_抜粋本文_:
▬▬▬
この夏「ル・コルビジェの建築作品」として世界遺産に登録された国立西洋美術館で開催中の銅版画展です。複製版画の先駆者で、15世紀後半から16世紀初頭に活躍したドイツの銅版画家イスラエル・ファン・メッケネムの作品がご覧になれます。
コピーであっても優れた作品であれば原作に劣らない評価を受けたこの時代。メッケネムが制作した模作品はヨーロッパ中に広まり、銅版画の普及に大きく貢献しました。
作品の多くはキリスト教を主題にしたもので、護符や礼拝の対象として人々の生活の中で活用されています。特にマリア、ヨハネ、キリストの3人で構成される磔刑は、15世紀ドイツで数多く制作されたモチーフで、家庭用の礼拝像として好まれたそうです。
▬▬▬
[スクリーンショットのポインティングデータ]
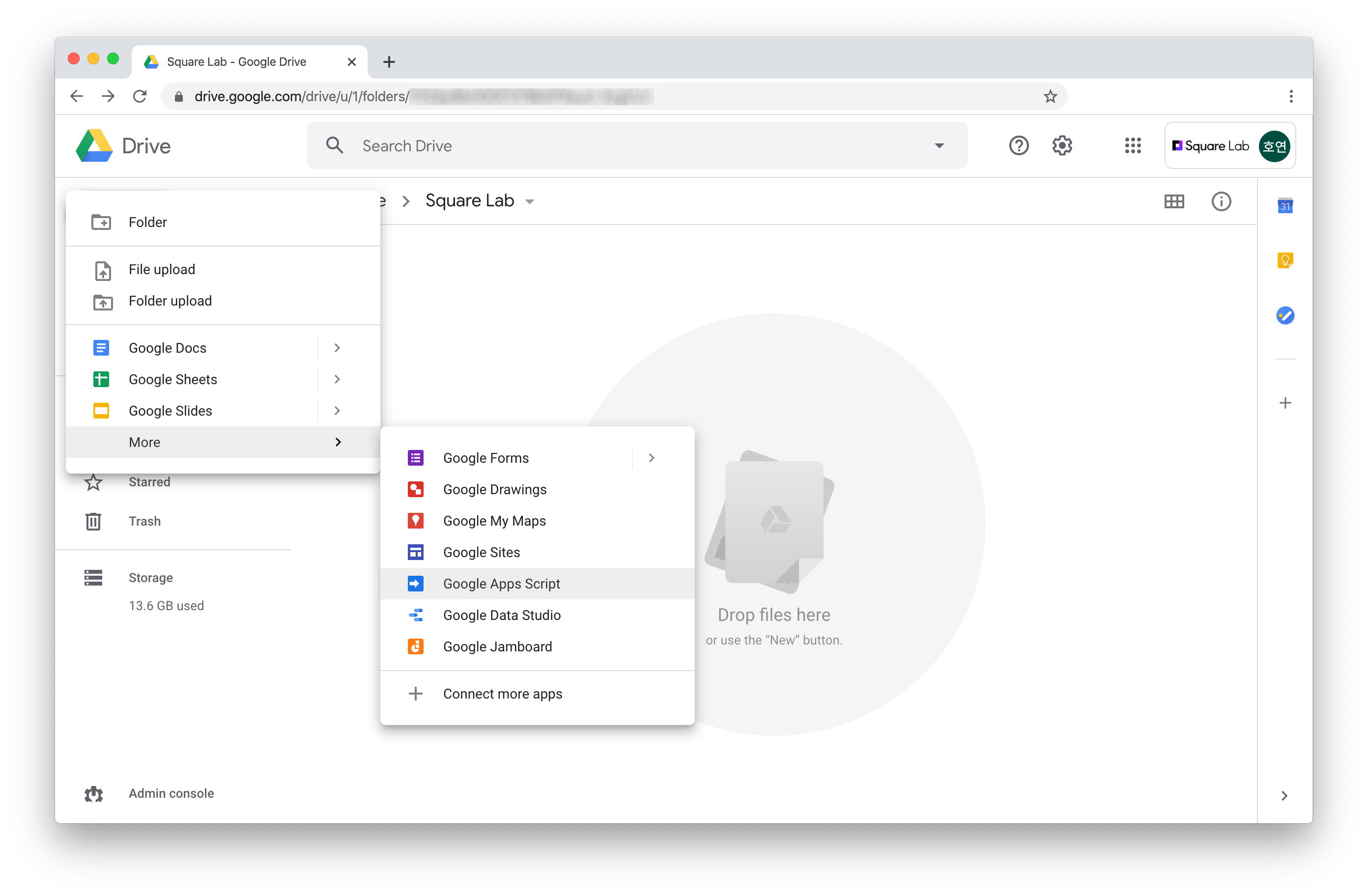Open Google Data Studio
Screen dimensions: 1368x896
click(x=501, y=615)

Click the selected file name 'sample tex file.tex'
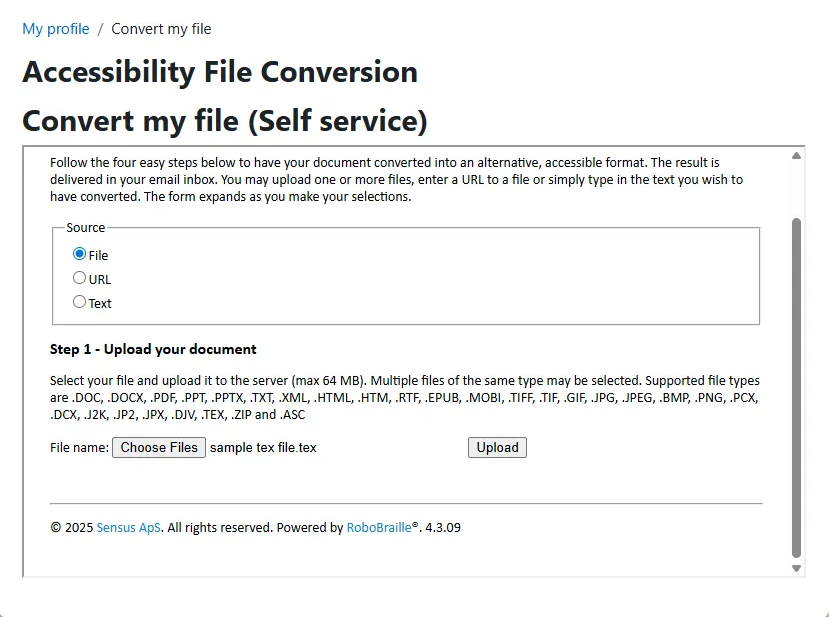pyautogui.click(x=263, y=448)
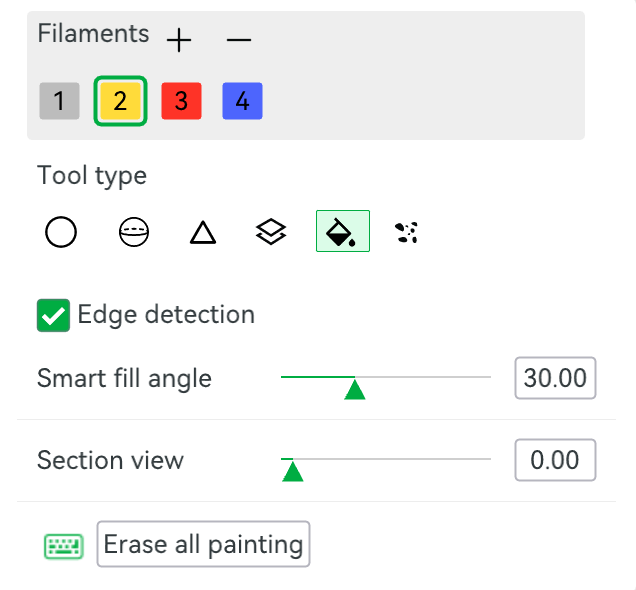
▬▬▬
_作業指示_:
(1) 銅版画展の紹介文を、「コピーであっても優れた作品で」を含む箇所から書き写し、「拝像として好まれたそうです。」まで写し終えたところで止めてください。
(2) 上の記録をすべて、一字一句そのまま繰り返してください。回答に画像は含めないでください。

_各作業の回答_:
(1)
コピーであっても優れた作品であれば原作に劣らない評価を受けたこの時代。メッケネムが制作した模作品はヨーロッパ中に広まり、銅版画の普及に大きく貢献しました。
作品の多くはキリスト教を主題にしたもので、護符や礼拝の対象として人々の生活の中で活用されています。特にマリア、ヨハネ、キリストの3人で構成される磔刑は、15世紀ドイツで数多く制作されたモチーフで、家庭用の礼拝像として好まれたそうです。

(2)
Open Google Data Studio
Screen dimensions: 1368x896
click(x=501, y=615)

Click the selected file name 'sample tex file.tex'
pyautogui.click(x=263, y=448)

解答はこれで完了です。